Dans la gestion de la crise sanitaire, gardons-nous de la moindre critique à l’égard du président et du gouvernement. Ils font ce qu’ils peuvent, ni plus ni moins, ballotés au gré des informations complexes et souvent contradictoires, dont ils sont nourris au quotidien.

Il est, par contre, affligeant de constater les écarts considérables que cette crise a fait apparaître au grand jour entre la France, d’une part, l’Allemagne, l’Autriche, les Pays-Bas, la Suisse, le Portugal et tous les pays du nord de l’Europe, d’autre part, tant pour le nombre des victimes que pour les mesures de confinement et leur durée.
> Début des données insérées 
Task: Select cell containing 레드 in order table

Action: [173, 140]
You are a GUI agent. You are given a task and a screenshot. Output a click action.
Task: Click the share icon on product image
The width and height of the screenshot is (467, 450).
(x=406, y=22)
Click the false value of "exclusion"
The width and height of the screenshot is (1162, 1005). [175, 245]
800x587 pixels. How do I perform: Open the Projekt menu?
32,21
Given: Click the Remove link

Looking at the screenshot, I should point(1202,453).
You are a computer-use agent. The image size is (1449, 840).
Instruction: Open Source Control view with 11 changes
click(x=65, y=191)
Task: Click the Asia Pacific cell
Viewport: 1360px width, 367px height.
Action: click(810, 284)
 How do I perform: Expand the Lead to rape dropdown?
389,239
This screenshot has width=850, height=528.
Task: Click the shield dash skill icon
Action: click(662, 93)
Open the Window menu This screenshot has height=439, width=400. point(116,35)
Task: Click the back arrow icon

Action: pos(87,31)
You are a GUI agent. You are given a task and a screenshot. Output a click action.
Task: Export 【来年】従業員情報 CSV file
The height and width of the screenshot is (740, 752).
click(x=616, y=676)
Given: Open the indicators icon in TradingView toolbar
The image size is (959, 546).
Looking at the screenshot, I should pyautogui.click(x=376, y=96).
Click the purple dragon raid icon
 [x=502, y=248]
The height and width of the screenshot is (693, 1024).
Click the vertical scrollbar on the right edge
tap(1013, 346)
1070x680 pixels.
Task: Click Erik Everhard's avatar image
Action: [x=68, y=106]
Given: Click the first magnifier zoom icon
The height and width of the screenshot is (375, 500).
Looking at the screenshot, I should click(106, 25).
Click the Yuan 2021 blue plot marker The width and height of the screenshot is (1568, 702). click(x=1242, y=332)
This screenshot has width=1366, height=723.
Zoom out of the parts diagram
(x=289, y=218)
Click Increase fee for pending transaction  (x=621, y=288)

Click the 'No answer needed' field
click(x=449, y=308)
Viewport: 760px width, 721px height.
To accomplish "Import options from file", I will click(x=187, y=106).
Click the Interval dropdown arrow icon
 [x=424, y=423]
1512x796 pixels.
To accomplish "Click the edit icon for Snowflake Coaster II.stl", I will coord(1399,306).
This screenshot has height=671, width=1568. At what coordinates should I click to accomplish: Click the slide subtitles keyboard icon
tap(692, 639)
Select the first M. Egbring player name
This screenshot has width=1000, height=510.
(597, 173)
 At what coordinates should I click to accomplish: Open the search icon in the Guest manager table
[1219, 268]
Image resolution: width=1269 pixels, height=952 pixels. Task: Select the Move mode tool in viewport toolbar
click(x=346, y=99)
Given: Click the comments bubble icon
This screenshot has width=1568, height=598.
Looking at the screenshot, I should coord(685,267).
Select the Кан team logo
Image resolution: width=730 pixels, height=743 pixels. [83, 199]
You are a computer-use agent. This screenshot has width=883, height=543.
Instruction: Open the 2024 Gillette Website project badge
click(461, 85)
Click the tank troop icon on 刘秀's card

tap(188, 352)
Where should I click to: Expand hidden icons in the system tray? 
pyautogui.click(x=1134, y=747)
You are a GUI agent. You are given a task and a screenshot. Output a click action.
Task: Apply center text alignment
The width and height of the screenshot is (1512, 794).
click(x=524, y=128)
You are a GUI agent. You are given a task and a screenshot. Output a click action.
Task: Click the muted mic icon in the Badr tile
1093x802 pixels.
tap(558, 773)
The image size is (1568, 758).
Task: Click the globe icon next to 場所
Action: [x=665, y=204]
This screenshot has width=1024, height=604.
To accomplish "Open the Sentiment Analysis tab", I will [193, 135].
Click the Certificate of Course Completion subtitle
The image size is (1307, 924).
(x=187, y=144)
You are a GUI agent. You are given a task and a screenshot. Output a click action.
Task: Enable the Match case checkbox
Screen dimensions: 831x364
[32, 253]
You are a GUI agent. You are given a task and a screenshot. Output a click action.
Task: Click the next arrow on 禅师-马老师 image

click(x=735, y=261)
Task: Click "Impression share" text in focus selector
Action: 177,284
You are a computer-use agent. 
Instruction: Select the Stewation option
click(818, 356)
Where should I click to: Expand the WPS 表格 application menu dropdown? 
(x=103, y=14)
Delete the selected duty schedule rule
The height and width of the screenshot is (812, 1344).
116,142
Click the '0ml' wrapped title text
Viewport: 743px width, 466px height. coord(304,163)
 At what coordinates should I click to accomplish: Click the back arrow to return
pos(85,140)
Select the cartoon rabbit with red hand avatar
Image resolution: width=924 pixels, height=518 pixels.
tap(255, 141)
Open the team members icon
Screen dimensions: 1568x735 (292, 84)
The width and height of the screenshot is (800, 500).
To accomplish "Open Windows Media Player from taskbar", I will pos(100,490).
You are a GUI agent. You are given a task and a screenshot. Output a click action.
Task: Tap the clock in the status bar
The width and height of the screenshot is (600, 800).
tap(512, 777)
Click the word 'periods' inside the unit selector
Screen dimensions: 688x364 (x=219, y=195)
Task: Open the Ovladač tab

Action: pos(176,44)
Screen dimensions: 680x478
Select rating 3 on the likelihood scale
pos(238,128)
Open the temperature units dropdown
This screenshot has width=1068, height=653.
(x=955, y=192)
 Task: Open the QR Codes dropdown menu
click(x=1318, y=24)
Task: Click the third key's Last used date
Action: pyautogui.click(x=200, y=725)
Il y là matière à une réflexion approfondie, à la fois sur notre système de santé et dans les mesures extrêmes prises – nous confondons volontiers caporalisme avec autorité –, beaucoup plus sévères que celles de nos voisins.

Si nous ajoutons qu’en matière de soutien à l’économie, nous serons contraints à en faire moins que les autres, compte tenu de l’état délabré de nos finances publiques, le retour à la normale va être, pour le moins, difficile.

Depuis plus de quarante ans, nos gouvernements successifs, et l’actuel n’est pas exempt de reproches sur ce plan, ont laissé dériver les finances publiques par une dépense croissante, en même temps que s’érodait la compétitivité du pays, saignée par une fiscalité confiscatoire.

Aussi nous permettons-nous un conseil : que nos gouvernants tirent la leçon de ce désastre, afin, qu’une fois la crise sanitaire surmontée, ils mettent en œuvre des politiques en rupture avec les mauvaises habitudes du passé et utilisent pour cela des moyens concrets.

On répète à l’envi que la gestion d’un état n’a rien à voir avec celle d’une entreprise. Il existe toutefois des techniques managériales qui ont fait leurs preuves, au niveau des plus grands groupes mondiaux et qui pourraient être déployées utilement. L’une d’elles est le benchmarking. Les cigales que nous sommes, dépensières et insouciantes, feraient bien de s’inspirer des fourmis, pour disséquer leurs bonnes pratiques et les transposer chez nous. Cela permettrait, à la condition que le benchmarking soit conduit par de vrais professionnels et non par des fonctionnaires, dont le seul objectif serait de préserver l’ordre établi, d’évaluer les systèmes qui marchent à l’étranger, d’analyser nos carences et de proposer la mise en œuvre de politiques pérennes et efficaces. Il existe déjà de nombreuses pistes :

  • Un plus grand recours au privé ; dans cette crise, alors que l’hôpital était submergé, l’offre de lits des cliniques indépendantes est restée assez largement méprisée ;
  • Beaucoup plus de décentralisation régionale – le régime local de sécurité sociale d’Alsace-Moselle démontre qu’on peut, à la fois faire mieux et garder des comptes équilibrés – ;
  • Une vraie concurrence entre les établissements hospitaliers, publics comme privés ; ce qui en améliorerait l’efficacité économique mais aussi le statut, la paye et les conditions de travail d’un personnel à fidéliser impérativement ;
  • La chasse à la bureaucratie ; l’effectif des personnels hospitaliers allemands assurant des fonctions administratives est de 24,3% du total quand en France, il est de 35,2%. L’écart est considérable ! Les Allemands font mieux que nous grâce à la gestion de la santé par les Länders et des infirmières sous régime de droit privé, mais avec des salaires de 20% supérieurs aux nôtres. Cherchez l’erreur ! Pour l’anecdote, j’ai reçu récemment l’organigramme de l’ARS de la région Grand Est : 808 fonctionnaires à l’effectif. Aberrant !

Il n’y a pas de traitement idéologique de la santé qui n’est ni de gauche ni de droite mais repose sur la science et sur une bonne gestion des moyens. Faisons ce qui marche ailleurs : adaptons les bonnes pratiques, supprimons les rentes, remettons au travail médecins et pharmaciens fonctionnaires, logés dans des structures administratives – cela vaut aussi pour la médecine du travail –, faisons appel à la responsabilité individuelle, ce qui suppose une très forte décentralisation, rompons avec les rigidités d’une administration jacobine et rebattons les cartes en faveur d’une médecine moins normée, moins réglementée, plus pragmatique et plus centrée sur l’homme que sur les systèmes. Et, remettons-nous, d’urgence, au travail.